* **Исходный отрывок**

А теперь вернемся к Мастеру, которого мы оставили вместе с Маргаритой в их подвальчике, после того как они побывали у Сатаны. Ничего не поделаешь, приходится признать, что человек, создавший не только Понтия Пилата, но и Иешуа Га-Ноцри, оказался в чем-то слабее своего героя — пусть даже одинокого, пусть непонятого, но верного себе до конца в своем неутомимом созидании добра. Мастер тоже остается верен себе до конца во многом, почти во всем. Но все-таки кроме одного: в какой-то момент, после потока злобных, угрожающих статей, он поддается страху.

* **Раздел данных**
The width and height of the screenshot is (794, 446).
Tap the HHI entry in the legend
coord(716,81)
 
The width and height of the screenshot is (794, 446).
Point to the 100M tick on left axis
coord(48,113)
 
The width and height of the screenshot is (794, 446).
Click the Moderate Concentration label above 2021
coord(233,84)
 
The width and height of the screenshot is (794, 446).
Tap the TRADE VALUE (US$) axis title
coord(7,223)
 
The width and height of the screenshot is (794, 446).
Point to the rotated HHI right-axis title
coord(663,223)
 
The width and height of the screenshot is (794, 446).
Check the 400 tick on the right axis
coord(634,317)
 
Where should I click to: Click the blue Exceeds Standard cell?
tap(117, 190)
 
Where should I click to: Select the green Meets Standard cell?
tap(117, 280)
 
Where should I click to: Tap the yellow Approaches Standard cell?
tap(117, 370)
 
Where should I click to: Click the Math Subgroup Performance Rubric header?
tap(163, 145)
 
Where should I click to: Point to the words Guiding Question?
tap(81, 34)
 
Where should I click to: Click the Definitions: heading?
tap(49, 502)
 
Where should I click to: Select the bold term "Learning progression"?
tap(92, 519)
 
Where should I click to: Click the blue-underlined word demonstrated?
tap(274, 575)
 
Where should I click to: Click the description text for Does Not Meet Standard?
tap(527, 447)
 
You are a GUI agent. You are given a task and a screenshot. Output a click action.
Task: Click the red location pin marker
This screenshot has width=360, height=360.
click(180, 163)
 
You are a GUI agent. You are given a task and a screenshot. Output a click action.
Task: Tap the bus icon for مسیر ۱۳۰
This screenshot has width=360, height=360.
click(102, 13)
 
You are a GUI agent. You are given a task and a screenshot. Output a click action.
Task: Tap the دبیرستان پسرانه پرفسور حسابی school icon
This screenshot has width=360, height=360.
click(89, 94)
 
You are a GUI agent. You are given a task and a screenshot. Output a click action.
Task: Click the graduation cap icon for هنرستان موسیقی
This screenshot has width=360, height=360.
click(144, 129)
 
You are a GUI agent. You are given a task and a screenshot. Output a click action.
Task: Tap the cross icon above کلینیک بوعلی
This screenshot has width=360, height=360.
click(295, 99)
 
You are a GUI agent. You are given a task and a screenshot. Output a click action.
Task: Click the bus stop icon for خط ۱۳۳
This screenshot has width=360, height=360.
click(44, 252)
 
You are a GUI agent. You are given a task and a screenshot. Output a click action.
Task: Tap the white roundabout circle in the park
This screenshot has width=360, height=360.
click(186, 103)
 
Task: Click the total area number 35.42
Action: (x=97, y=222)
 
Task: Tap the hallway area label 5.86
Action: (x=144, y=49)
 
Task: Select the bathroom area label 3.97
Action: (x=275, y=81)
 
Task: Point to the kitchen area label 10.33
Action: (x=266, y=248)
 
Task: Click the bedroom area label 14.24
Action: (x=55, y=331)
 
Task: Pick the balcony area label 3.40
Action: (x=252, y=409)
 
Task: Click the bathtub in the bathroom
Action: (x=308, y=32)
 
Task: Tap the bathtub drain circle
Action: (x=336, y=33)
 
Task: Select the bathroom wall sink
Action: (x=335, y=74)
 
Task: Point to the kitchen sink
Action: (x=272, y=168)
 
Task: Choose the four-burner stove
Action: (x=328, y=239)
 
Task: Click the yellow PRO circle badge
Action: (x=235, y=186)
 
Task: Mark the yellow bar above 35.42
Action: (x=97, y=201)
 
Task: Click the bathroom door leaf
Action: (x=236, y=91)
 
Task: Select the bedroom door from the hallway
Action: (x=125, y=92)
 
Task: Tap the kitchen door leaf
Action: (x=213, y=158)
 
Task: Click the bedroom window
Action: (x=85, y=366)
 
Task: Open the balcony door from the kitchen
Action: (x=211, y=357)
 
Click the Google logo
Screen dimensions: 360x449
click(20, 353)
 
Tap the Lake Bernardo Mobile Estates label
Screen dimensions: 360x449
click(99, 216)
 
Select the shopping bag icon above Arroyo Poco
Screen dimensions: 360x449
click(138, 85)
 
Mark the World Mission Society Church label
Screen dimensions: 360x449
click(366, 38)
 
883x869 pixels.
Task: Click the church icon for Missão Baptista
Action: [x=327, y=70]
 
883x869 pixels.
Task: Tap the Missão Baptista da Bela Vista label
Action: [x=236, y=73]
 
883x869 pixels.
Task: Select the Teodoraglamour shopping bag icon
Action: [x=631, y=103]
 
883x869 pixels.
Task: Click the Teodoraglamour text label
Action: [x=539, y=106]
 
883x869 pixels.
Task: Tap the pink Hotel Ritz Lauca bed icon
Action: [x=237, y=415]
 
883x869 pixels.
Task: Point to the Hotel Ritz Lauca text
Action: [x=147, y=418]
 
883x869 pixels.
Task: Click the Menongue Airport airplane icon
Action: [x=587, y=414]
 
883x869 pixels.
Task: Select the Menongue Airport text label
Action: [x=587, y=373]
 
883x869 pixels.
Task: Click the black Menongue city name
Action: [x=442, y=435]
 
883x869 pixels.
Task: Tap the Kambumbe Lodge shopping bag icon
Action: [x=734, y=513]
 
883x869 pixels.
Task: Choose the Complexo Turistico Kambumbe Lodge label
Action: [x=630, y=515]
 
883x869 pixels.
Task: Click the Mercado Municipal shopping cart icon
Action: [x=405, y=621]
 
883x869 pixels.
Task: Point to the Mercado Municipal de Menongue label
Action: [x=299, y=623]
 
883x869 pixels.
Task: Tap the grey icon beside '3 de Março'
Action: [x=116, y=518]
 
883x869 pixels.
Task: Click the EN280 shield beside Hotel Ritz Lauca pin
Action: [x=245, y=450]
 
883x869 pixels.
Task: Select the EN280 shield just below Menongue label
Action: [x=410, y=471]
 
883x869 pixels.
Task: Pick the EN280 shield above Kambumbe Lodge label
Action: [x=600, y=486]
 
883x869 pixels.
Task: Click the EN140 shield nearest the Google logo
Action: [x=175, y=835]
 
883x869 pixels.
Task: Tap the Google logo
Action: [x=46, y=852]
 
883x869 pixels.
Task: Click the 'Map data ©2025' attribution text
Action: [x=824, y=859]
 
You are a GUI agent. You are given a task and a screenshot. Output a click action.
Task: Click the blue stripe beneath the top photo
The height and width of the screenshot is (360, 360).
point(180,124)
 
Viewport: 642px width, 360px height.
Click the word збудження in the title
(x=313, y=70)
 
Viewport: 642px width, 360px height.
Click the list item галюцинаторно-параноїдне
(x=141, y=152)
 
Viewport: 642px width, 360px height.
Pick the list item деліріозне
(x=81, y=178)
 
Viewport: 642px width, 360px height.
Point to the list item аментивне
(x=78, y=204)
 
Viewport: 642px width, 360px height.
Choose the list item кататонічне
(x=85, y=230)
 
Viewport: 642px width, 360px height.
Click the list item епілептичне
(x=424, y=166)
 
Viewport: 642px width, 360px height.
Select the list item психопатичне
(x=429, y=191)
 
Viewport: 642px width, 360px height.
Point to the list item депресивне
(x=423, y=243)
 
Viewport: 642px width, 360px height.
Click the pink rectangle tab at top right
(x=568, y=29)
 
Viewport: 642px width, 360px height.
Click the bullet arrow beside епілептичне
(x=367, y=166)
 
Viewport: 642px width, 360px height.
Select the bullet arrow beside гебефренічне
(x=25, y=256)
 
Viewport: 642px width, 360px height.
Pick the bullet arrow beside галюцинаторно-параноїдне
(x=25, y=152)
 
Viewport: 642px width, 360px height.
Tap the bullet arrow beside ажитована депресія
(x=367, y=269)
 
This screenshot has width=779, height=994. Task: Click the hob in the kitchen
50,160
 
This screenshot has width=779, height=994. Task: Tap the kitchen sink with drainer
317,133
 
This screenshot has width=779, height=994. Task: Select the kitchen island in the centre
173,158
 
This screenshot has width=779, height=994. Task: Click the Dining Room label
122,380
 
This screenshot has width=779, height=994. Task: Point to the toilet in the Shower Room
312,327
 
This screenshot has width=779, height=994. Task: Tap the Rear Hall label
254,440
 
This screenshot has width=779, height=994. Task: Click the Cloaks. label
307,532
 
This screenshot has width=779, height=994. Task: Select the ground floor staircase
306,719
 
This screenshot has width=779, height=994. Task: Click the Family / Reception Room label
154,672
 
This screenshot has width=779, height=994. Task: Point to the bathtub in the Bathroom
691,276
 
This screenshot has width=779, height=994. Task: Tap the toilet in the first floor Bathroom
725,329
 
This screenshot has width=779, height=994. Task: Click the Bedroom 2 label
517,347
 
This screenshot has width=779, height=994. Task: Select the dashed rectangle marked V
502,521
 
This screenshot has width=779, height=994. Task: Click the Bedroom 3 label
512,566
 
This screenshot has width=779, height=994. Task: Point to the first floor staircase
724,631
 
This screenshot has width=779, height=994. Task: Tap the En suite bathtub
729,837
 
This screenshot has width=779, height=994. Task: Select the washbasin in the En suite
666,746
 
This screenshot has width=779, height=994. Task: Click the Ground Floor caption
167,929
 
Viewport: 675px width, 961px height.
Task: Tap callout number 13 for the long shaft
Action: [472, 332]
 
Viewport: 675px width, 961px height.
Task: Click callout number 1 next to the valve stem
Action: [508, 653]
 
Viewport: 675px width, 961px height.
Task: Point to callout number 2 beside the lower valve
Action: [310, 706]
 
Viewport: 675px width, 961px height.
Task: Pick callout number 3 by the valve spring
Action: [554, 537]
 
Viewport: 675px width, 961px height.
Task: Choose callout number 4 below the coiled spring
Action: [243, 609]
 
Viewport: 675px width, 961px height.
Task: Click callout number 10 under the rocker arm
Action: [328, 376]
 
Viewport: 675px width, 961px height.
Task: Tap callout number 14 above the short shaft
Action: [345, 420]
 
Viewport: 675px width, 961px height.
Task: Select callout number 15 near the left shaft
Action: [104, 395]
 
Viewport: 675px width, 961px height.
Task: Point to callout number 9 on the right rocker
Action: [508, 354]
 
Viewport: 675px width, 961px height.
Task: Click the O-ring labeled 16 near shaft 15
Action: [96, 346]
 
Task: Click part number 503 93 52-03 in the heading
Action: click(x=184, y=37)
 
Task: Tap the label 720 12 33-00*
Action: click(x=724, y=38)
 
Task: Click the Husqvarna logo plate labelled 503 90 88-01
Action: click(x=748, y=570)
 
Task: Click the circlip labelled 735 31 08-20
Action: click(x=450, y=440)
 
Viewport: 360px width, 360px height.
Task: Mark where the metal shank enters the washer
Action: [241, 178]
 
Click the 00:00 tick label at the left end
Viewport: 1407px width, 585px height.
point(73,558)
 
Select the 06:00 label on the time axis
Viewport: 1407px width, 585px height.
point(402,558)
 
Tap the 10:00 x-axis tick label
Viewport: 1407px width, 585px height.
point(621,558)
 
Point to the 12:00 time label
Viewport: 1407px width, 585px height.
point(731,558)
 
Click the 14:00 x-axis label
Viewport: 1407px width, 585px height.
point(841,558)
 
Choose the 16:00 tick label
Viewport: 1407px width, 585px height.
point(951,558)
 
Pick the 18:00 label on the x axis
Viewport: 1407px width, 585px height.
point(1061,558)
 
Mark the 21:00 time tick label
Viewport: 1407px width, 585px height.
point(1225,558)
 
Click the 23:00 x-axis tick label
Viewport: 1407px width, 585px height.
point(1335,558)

* **Суть задания**
Продублируйте слово в слово часть отрывка о Мастере от «А теперь вернемся» до «он поддается страху.».

* **Результат задания**
А теперь вернемся к Мастеру, которого мы оставили вместе с Маргаритой в их подвальчике, после того как они побывали у Сатаны. Ничего не поделаешь, приходится признать, что человек, создавший не только Понтия Пилата, но и Иешуа Га-Ноцри, оказался в чем-то слабее своего героя — пусть даже одинокого, пусть непонятого, но верного себе до конца в своем неутомимом созидании добра. Мастер тоже остается верен себе до конца во многом, почти во всем. Но все-таки кроме одного: в какой-то момент, после потока злобных, угрожающих статей, он поддается страху.